[Work order]
Without the images, repeat every line of the listing exactly.

[Data extract]
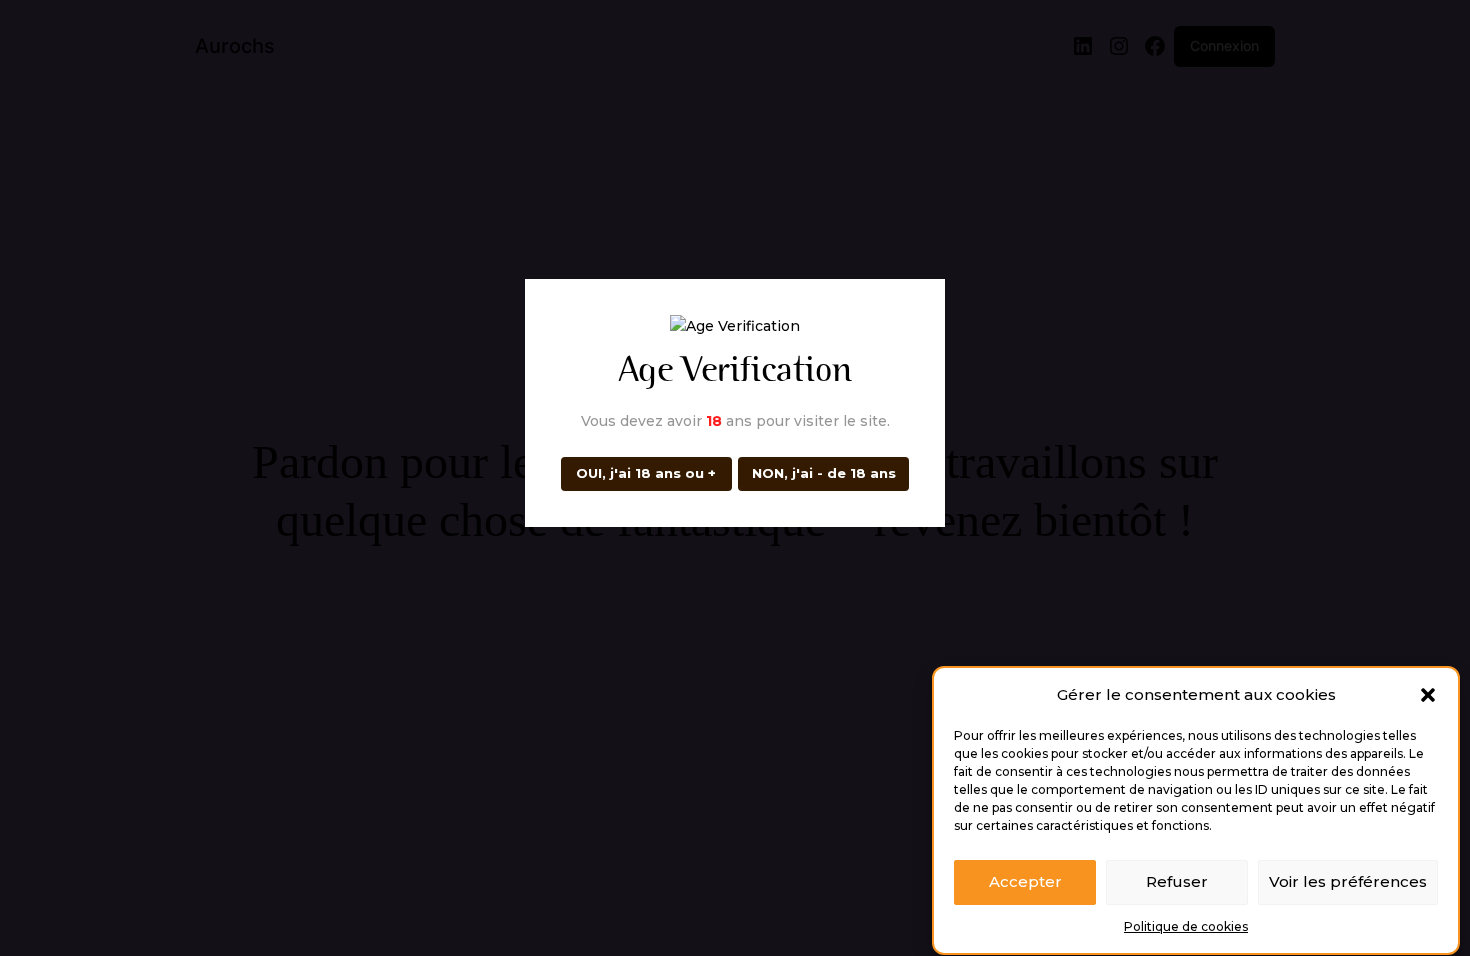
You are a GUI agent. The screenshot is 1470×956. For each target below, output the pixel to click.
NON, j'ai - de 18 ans (824, 473)
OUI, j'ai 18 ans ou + (646, 473)
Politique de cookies (1186, 926)
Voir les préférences (1348, 882)
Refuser (1177, 882)
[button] (1428, 695)
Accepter (1025, 882)
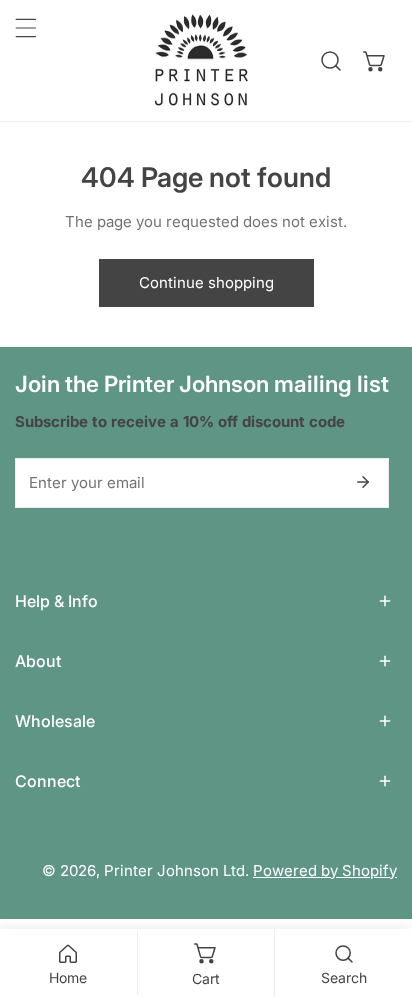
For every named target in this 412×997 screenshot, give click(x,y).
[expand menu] (26, 28)
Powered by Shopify (325, 870)
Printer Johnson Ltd (174, 870)
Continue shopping (206, 282)
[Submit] (363, 482)
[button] (375, 61)
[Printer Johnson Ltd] (201, 60)
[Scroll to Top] (376, 891)
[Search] (331, 61)
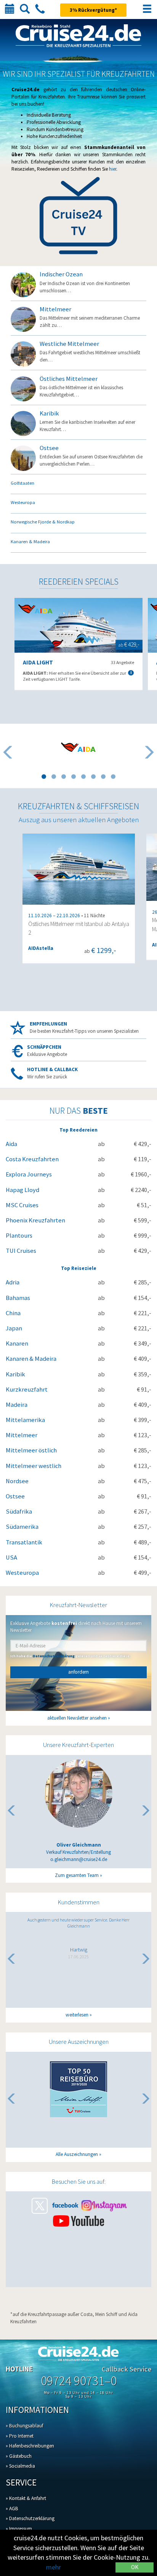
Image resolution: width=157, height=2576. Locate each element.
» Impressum (19, 2528)
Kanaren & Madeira (31, 1359)
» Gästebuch (19, 2456)
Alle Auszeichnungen (77, 2154)
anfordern (78, 1672)
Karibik (15, 1374)
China (13, 1313)
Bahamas (18, 1298)
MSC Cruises (22, 1205)
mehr (53, 2567)
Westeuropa (22, 1573)
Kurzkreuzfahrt (27, 1389)
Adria (12, 1282)
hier (112, 169)
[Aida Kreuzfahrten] (78, 747)
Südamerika (22, 1527)
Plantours (19, 1236)
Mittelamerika (25, 1420)
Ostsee (15, 1496)
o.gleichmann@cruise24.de (78, 1859)
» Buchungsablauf (24, 2425)
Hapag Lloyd (22, 1190)
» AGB (12, 2508)
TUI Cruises (21, 1251)
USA (11, 1557)
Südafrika (19, 1511)
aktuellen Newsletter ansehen (77, 1718)
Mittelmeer (21, 1435)
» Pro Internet (20, 2436)
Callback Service (126, 2369)
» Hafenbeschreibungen (30, 2446)
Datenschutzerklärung (54, 1655)
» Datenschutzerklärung (30, 2518)
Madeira (16, 1405)
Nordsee (17, 1481)
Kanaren (17, 1343)
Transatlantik (24, 1542)
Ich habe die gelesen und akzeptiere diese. (70, 1655)
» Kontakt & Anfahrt (26, 2498)
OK (134, 2567)
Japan (14, 1328)
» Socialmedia (20, 2466)
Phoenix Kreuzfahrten (35, 1220)
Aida (11, 1144)
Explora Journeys (29, 1174)
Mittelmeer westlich (33, 1466)
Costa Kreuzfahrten (32, 1159)
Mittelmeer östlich (31, 1450)
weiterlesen (77, 2015)
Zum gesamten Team (77, 1875)
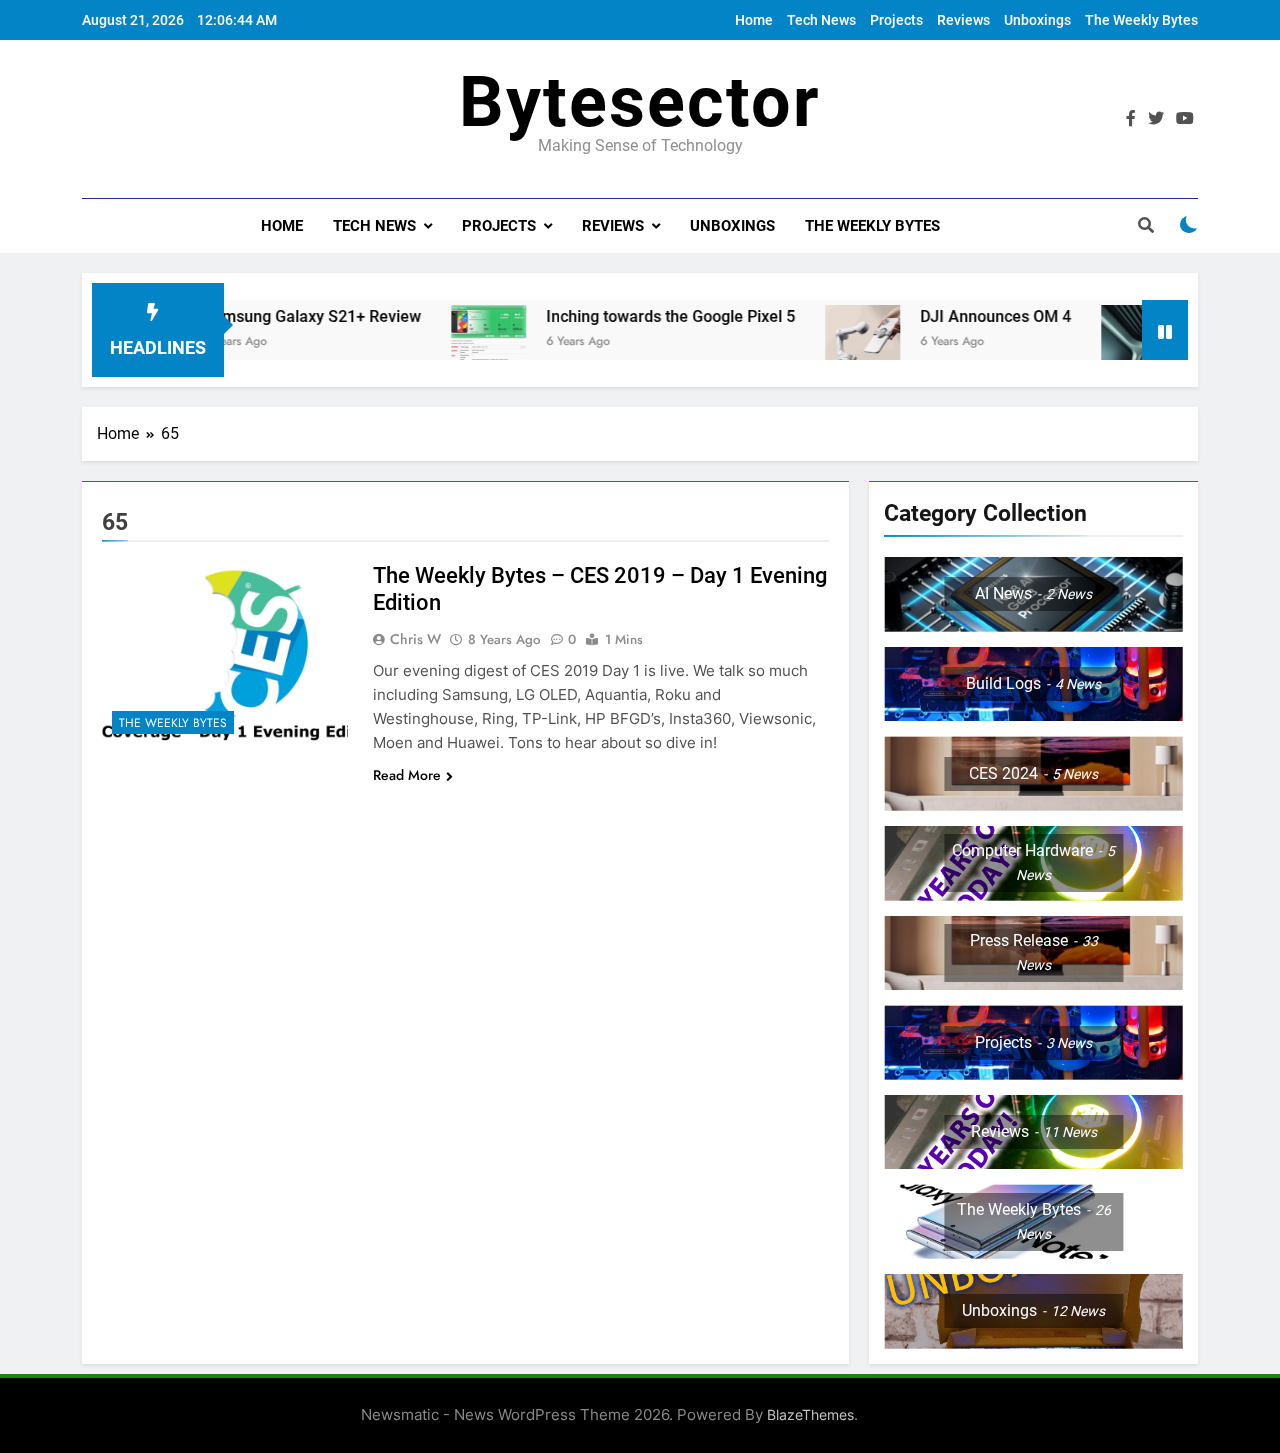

[Answer section]
You are a GUI agent. The screenshot is 1470×956. For each target below, output the pixel to click.
NON, j'ai - de 18 ans (824, 473)
OUI, j'ai 18 ans ou + (646, 473)
Politique de cookies (1186, 926)
Voir les préférences (1348, 882)
Refuser (1177, 882)
[button] (1428, 695)
Accepter (1025, 882)
For every named target in this 412×997 screenshot, give click(x,y).
[expand menu] (26, 28)
Powered by Shopify (325, 870)
Printer Johnson Ltd (174, 870)
Continue shopping (206, 282)
[Submit] (363, 482)
[button] (375, 61)
[Printer Johnson Ltd] (201, 60)
[Scroll to Top] (376, 891)
[Search] (331, 61)
Image resolution: width=157, height=2576. Locate each element.
» Impressum (19, 2528)
Kanaren & Madeira (31, 1359)
» Gästebuch (19, 2456)
Alle Auszeichnungen (77, 2154)
anfordern (78, 1672)
Karibik (15, 1374)
China (13, 1313)
Bahamas (18, 1298)
MSC Cruises (22, 1205)
mehr (53, 2567)
Westeuropa (22, 1573)
Kurzkreuzfahrt (27, 1389)
Adria (12, 1282)
hier (112, 169)
[Aida Kreuzfahrten] (78, 747)
Südamerika (22, 1527)
Plantours (19, 1236)
Mittelamerika (25, 1420)
Ostsee (15, 1496)
o.gleichmann@cruise24.de (78, 1859)
» Buchungsablauf (24, 2425)
Hapag Lloyd (22, 1190)
» AGB (12, 2508)
TUI Cruises (21, 1251)
USA (11, 1557)
Südafrika (19, 1511)
aktuellen Newsletter ansehen (77, 1718)
Mittelmeer (21, 1435)
» Pro Internet (20, 2436)
Callback Service (126, 2369)
» Hafenbeschreibungen (30, 2446)
Datenschutzerklärung (54, 1655)
» Datenschutzerklärung (30, 2518)
Madeira (16, 1405)
Nordsee (17, 1481)
Kanaren (17, 1343)
Transatlantik (24, 1542)
Ich habe die gelesen und akzeptiere diese. (70, 1655)
» Kontakt & Anfahrt (26, 2498)
OK (134, 2567)
Japan (14, 1328)
» Socialmedia (20, 2466)
Phoenix Kreuzfahrten (35, 1220)
Aida (11, 1144)
Explora Journeys (29, 1174)
Mittelmeer westlich (33, 1466)
Costa Kreuzfahrten (32, 1159)
Mittelmeer östlich (31, 1450)
weiterlesen (77, 2015)
Zum gesamten Team (77, 1875)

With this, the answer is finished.